Exercise details: Show every line in the records below that contains the word "layer".

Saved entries
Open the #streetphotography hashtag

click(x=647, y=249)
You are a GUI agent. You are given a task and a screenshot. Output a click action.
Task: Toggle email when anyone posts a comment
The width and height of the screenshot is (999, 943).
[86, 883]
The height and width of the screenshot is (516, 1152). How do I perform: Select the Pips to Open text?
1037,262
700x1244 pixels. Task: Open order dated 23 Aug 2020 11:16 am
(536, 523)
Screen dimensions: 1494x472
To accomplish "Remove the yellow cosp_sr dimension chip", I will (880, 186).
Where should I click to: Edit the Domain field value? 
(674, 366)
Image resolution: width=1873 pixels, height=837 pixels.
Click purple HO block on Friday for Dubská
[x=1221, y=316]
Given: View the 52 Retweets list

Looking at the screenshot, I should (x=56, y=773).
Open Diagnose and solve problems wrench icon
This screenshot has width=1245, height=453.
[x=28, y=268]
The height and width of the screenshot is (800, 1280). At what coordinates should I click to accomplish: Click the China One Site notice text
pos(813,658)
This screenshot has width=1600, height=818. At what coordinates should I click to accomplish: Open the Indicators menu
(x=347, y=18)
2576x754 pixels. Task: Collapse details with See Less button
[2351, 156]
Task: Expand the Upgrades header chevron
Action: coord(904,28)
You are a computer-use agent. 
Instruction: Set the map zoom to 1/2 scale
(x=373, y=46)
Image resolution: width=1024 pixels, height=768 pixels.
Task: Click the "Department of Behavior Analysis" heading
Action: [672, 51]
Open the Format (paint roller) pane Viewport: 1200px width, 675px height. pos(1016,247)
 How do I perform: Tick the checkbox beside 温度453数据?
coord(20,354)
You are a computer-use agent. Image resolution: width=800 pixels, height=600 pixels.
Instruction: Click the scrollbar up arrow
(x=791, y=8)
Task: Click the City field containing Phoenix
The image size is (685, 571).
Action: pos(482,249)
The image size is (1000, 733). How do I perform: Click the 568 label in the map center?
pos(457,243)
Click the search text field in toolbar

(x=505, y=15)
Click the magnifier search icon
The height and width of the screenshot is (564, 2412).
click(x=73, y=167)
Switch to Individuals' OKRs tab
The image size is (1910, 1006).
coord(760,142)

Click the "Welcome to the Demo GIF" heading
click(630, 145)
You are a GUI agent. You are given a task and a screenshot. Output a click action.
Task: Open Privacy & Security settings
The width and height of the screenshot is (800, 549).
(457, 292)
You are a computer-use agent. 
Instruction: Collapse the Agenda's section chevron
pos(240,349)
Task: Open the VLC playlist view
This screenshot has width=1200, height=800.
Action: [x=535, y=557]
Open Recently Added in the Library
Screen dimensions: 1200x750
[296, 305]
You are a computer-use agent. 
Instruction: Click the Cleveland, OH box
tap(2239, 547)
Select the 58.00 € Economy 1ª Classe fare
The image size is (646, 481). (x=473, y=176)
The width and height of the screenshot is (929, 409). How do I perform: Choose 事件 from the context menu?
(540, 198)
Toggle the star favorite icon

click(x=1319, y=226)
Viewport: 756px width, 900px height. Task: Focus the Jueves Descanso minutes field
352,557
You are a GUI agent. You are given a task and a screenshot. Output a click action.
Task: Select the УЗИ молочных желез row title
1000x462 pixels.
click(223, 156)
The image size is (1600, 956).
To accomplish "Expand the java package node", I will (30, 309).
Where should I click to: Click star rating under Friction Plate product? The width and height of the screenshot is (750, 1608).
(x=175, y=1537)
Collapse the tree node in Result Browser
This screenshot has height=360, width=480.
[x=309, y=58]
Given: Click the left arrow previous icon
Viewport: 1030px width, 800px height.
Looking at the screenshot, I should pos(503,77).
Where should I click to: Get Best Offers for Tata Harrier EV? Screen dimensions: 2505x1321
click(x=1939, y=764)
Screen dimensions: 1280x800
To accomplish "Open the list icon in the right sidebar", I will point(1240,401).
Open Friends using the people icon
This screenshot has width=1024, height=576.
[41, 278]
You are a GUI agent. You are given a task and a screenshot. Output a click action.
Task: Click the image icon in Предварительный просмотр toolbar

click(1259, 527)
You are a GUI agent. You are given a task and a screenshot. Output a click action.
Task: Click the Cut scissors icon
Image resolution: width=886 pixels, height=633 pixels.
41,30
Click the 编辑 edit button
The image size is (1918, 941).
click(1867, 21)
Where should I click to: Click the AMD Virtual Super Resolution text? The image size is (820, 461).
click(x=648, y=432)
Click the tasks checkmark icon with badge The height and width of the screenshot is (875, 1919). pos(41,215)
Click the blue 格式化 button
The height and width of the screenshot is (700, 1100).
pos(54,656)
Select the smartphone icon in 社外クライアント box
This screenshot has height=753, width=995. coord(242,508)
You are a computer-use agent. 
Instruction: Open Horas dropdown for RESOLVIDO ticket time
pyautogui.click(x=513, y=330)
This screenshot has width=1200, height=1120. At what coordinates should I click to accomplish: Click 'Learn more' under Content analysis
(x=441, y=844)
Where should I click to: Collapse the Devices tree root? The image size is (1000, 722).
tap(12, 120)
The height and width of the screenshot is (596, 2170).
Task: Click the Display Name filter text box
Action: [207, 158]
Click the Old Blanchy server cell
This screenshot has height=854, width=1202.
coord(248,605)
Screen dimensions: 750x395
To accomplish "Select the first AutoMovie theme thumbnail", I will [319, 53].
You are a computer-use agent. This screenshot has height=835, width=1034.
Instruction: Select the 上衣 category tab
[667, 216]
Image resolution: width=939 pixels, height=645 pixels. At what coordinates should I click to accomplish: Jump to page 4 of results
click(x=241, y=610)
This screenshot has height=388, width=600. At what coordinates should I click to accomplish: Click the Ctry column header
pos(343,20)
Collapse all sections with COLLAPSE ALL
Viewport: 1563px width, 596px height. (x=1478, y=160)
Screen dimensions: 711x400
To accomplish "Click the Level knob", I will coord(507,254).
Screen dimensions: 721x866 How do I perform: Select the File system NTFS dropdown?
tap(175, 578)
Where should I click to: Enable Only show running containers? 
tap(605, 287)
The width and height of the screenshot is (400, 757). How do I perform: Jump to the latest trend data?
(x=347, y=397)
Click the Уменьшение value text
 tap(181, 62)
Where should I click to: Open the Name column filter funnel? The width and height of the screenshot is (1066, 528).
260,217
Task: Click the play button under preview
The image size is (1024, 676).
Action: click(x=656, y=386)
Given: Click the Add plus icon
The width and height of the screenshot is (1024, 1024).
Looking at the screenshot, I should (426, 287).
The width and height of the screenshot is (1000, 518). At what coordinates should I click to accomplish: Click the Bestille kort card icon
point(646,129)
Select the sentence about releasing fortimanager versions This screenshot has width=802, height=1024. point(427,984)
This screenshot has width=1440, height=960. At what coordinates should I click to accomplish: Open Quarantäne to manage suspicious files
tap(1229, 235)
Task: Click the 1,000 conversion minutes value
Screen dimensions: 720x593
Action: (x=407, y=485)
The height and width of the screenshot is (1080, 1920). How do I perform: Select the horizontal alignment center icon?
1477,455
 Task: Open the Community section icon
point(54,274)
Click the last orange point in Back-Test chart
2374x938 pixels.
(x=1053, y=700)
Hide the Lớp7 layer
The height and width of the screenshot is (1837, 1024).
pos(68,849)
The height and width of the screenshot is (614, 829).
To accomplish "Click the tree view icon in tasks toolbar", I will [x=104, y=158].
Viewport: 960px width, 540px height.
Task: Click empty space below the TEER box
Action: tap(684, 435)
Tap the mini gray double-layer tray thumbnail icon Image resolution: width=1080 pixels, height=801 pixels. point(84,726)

Solved problem:
Hide the Lớp7 layer
Tap the mini gray double-layer tray thumbnail icon Image resolution: width=1080 pixels, height=801 pixels. point(84,726)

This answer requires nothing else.